RECORDS FOR THIS EXERCISE below:

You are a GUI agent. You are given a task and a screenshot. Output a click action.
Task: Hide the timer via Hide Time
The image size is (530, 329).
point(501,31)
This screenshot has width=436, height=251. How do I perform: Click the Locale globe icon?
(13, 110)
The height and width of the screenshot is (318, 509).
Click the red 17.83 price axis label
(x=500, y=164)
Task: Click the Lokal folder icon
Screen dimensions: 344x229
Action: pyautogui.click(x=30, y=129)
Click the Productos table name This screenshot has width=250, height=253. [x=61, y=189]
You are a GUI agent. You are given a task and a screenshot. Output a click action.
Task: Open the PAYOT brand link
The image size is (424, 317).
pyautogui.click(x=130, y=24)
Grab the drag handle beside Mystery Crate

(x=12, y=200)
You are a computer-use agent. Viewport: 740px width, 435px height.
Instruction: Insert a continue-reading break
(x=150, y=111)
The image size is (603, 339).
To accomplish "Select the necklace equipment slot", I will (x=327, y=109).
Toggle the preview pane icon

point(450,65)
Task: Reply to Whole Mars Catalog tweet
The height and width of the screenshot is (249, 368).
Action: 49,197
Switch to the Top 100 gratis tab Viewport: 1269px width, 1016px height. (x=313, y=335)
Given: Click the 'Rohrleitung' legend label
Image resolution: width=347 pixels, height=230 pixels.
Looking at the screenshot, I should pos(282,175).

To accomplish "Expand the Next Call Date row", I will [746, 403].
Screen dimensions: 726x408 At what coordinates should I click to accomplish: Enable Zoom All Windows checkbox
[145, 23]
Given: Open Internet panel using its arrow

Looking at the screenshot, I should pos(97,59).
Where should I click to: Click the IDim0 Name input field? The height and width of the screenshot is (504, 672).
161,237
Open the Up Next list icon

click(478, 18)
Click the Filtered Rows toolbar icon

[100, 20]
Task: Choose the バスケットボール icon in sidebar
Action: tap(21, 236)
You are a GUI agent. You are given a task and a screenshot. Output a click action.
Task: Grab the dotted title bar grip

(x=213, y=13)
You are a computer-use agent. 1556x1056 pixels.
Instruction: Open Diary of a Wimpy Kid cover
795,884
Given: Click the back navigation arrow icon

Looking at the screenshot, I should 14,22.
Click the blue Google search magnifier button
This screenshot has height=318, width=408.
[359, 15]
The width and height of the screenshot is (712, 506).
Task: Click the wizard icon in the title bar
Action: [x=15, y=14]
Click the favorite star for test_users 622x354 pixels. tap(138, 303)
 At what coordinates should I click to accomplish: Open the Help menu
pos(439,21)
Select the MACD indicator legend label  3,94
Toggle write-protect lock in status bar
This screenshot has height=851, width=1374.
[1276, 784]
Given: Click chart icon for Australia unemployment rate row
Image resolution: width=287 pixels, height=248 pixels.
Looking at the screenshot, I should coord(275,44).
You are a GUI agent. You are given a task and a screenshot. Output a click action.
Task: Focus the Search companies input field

End of RECORDS FOR THIS EXERCISE.

# WHAT THE EXERCISE ASKS
Look through the listing and return each line containing the word "computer".

# ANSWER
You are a computer-use agent. Viewport: 740px width, 435px height.
You are a computer-use agent. 1556x1056 pixels.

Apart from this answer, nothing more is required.